Extracted records

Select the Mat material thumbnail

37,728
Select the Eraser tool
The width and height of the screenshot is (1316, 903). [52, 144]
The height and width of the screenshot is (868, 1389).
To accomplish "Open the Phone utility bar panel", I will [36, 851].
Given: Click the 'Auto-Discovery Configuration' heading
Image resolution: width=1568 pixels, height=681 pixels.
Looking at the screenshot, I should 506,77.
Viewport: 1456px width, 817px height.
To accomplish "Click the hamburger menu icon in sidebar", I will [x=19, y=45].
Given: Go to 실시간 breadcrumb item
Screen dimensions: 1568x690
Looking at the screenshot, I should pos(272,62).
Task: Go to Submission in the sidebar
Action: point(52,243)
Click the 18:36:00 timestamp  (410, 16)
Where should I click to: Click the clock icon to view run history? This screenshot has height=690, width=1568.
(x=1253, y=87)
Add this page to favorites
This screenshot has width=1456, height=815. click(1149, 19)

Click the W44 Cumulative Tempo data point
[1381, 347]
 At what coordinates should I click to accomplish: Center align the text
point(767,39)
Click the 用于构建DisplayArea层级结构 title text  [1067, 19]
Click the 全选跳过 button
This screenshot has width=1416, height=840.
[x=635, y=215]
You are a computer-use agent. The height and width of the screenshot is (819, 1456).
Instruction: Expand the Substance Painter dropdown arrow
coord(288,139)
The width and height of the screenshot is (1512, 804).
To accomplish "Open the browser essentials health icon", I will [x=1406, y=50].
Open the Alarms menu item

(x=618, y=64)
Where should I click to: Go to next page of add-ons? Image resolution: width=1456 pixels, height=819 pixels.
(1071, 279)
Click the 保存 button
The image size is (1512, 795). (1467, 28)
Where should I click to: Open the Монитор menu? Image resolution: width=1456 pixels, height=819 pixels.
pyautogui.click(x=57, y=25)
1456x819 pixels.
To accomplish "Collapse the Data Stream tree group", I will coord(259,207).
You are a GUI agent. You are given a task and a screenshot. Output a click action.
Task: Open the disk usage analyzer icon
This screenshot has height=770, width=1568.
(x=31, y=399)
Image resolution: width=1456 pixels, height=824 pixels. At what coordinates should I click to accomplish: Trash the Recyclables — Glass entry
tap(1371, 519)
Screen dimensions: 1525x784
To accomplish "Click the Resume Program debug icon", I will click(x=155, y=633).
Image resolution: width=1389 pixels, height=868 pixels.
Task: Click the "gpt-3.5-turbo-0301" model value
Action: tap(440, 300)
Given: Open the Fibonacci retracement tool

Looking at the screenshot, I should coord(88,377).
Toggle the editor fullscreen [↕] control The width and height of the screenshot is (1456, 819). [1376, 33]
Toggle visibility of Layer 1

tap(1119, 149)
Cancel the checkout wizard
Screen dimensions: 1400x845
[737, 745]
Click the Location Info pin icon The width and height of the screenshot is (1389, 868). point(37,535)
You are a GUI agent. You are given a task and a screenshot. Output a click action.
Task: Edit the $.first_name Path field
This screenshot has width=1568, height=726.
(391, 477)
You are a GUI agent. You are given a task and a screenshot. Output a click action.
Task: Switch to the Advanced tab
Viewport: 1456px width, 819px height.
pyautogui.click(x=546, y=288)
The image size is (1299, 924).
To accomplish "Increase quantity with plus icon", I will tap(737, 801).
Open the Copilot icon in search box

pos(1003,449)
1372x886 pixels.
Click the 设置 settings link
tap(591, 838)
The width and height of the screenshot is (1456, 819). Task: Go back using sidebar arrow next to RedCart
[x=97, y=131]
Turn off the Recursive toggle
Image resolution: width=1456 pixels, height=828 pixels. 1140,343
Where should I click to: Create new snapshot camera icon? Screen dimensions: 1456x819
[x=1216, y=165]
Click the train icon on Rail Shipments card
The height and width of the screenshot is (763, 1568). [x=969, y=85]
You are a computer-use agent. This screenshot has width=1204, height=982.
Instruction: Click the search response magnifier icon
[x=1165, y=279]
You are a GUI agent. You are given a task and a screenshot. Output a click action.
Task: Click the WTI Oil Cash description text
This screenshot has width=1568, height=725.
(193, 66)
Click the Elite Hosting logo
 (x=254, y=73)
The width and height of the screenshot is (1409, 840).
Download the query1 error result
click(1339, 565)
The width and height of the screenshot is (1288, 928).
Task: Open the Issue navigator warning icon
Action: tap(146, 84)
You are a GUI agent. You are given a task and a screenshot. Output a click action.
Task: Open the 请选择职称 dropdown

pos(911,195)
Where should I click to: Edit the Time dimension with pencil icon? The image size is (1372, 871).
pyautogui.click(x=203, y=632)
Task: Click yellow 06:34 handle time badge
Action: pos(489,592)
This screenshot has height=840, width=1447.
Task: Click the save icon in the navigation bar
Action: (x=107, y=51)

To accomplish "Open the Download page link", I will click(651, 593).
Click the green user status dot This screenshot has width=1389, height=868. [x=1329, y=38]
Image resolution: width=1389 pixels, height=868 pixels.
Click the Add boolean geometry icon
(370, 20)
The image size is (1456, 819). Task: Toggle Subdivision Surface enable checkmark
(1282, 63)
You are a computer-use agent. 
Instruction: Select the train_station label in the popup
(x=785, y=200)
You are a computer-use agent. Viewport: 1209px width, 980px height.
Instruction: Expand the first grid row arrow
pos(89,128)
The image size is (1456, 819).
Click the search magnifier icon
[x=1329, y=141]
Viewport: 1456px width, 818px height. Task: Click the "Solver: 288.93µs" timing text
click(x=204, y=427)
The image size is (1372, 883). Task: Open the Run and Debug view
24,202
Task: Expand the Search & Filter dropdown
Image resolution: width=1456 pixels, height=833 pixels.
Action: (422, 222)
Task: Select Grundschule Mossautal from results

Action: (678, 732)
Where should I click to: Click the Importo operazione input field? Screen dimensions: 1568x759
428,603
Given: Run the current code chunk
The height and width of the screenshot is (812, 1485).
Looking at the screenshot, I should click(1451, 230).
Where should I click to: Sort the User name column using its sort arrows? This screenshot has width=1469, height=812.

_DIRECTIONS FOR THIS TASK_
Give back the records word for word. Start at the first line, end at the line containing "Given: Go to 실시간 breadcrumb item", and include both.

_OUTPUT FOR THIS TASK_
Select the Mat material thumbnail

37,728
Select the Eraser tool
The width and height of the screenshot is (1316, 903). [52, 144]
The height and width of the screenshot is (868, 1389).
To accomplish "Open the Phone utility bar panel", I will [36, 851].
Given: Click the 'Auto-Discovery Configuration' heading
Image resolution: width=1568 pixels, height=681 pixels.
Looking at the screenshot, I should 506,77.
Viewport: 1456px width, 817px height.
To accomplish "Click the hamburger menu icon in sidebar", I will [x=19, y=45].
Given: Go to 실시간 breadcrumb item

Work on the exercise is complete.